Os temas surgem a partir de uma primeira provocação feita por Eco: em um mundo cada vez mais secularizado, será possível manter uma ética sem a fé? Martini responde, e o diálogo se desenrola a partir daí, abordando assuntos como a existência de valores universais, o papel da religião na sociedade moderna, o sentido da morte e da esperança, e até a figura de Jesus — interpretada sob diferentes óticas.
O tom é sempre respeitoso, e o contraste entre as visões de mundo não gera confronto, mas sim uma curiosa harmonia. É quase como assistir a uma partida de xadrez entre dois grandes mestres — cada um com seu tabuleiro, mas jogando no mesmo espírito.
Análise crítica
Ler Em Que Creem Os Que Não Creem é como estar em uma sala silenciosa, iluminada por uma luz suave, ouvindo dois homens sábios trocando ideias sem pressa. A linguagem de Eco é irônica, sofisticada, mas sempre acessível; sua mente filosófica transita com naturalidade pela história, pela semiótica, pela literatura. Já Martini é sereno, direto, e profundamente humano — sua escrita exala compaixão, mesmo nos momentos de firmeza.
O livro é curto, mas denso. Não se trata de uma leitura rápida, nem deve ser. Cada carta pede um tempo de digestão, como um vinho encorpado que merece ser saboreado. Os temas são universais, e mesmo leitores não religiosos — como é o caso de Eco — encontrarão aqui uma conversa honesta sobre ética, dor e transcendência.

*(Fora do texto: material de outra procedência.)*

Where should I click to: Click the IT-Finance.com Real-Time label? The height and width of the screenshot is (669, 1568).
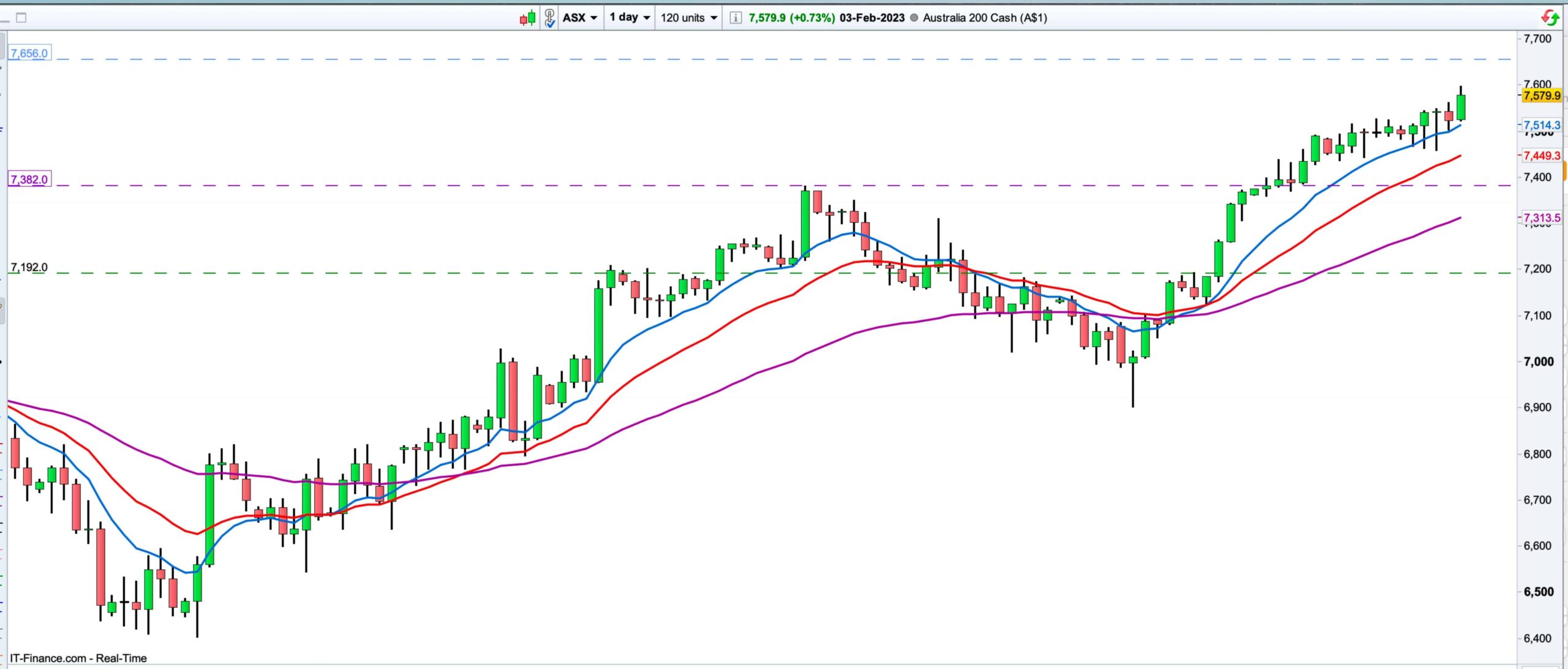pos(78,658)
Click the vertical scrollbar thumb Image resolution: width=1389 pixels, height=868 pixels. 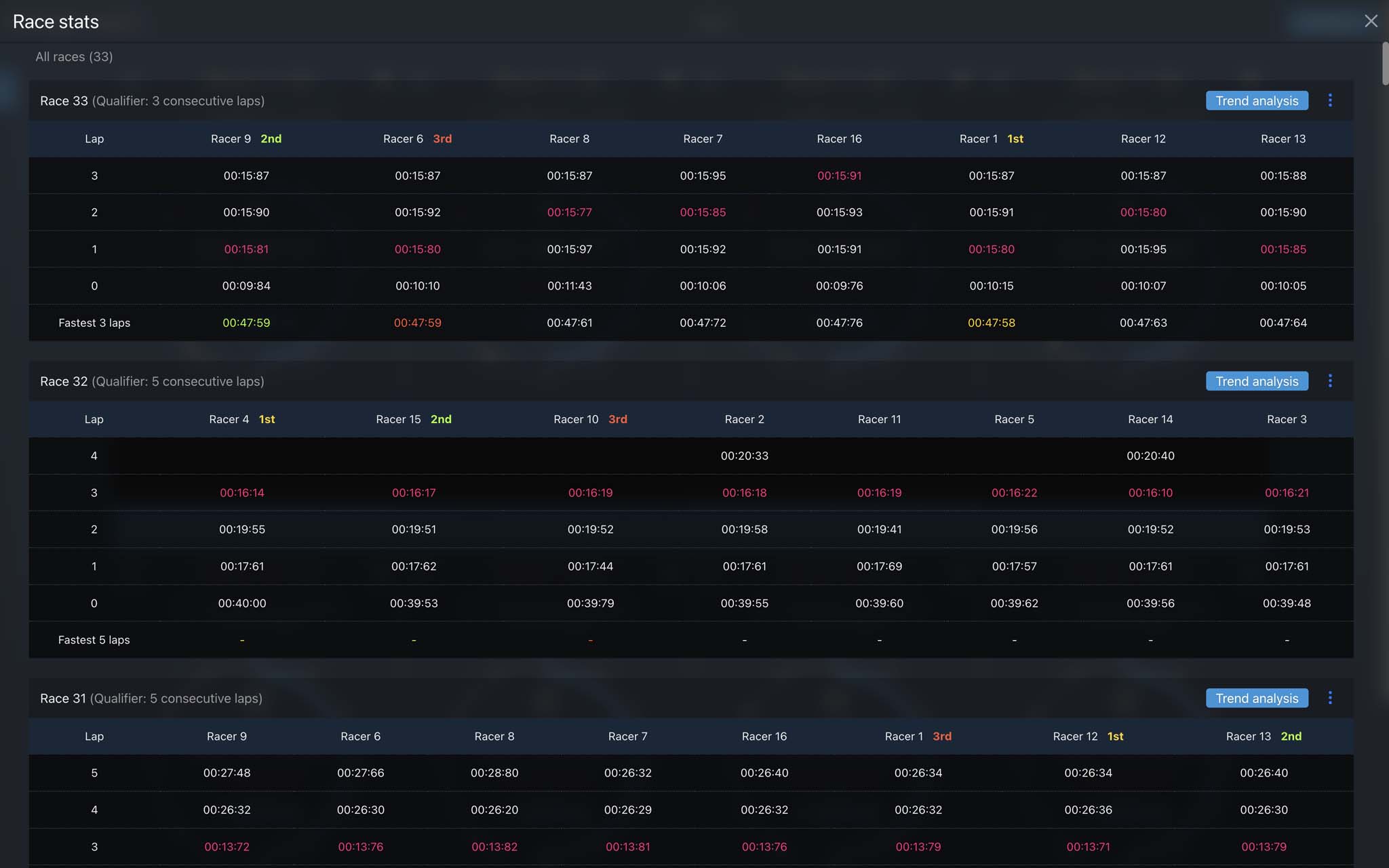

Uma das maiores qualidades do livro é não tentar converter ninguém. Eco não tenta provar que Deus não existe, e Martini não quer salvar almas pela escrita. Ambos partem do princípio de que o diálogo é possível, mesmo quando não há consenso. E isso, num mundo cada vez mais polarizado, é revolucionário.
Conclusão
Terminei Em Que Creem Os Que Não Creem com a sensação de ter aprendido mais sobre mim mesmo do que sobre fé ou razão. Porque, no fundo, o livro não fala apenas de religião ou de filosofia — fala de humanidade. De como somos feitos de perguntas, e de como é possível crescer quando ouvimos quem pensa diferente.
Recomendo esta leitura a todos que buscam mais do que respostas: que buscam boas perguntas. Aos que apreciam diálogos inteligentes, que não subestimam o leitor. E, especialmente, aos que acreditam que o respeito mútuo é uma das maiores formas de sabedoria.
Se você gostou de livros como O Nome da Rosa ou se já se sentiu desafiado por questões de fé, espiritualidade ou ética, este livro pode ser um companheiro instigante. Leia com calma. Leia com abertura. E prepare-se para sair diferente.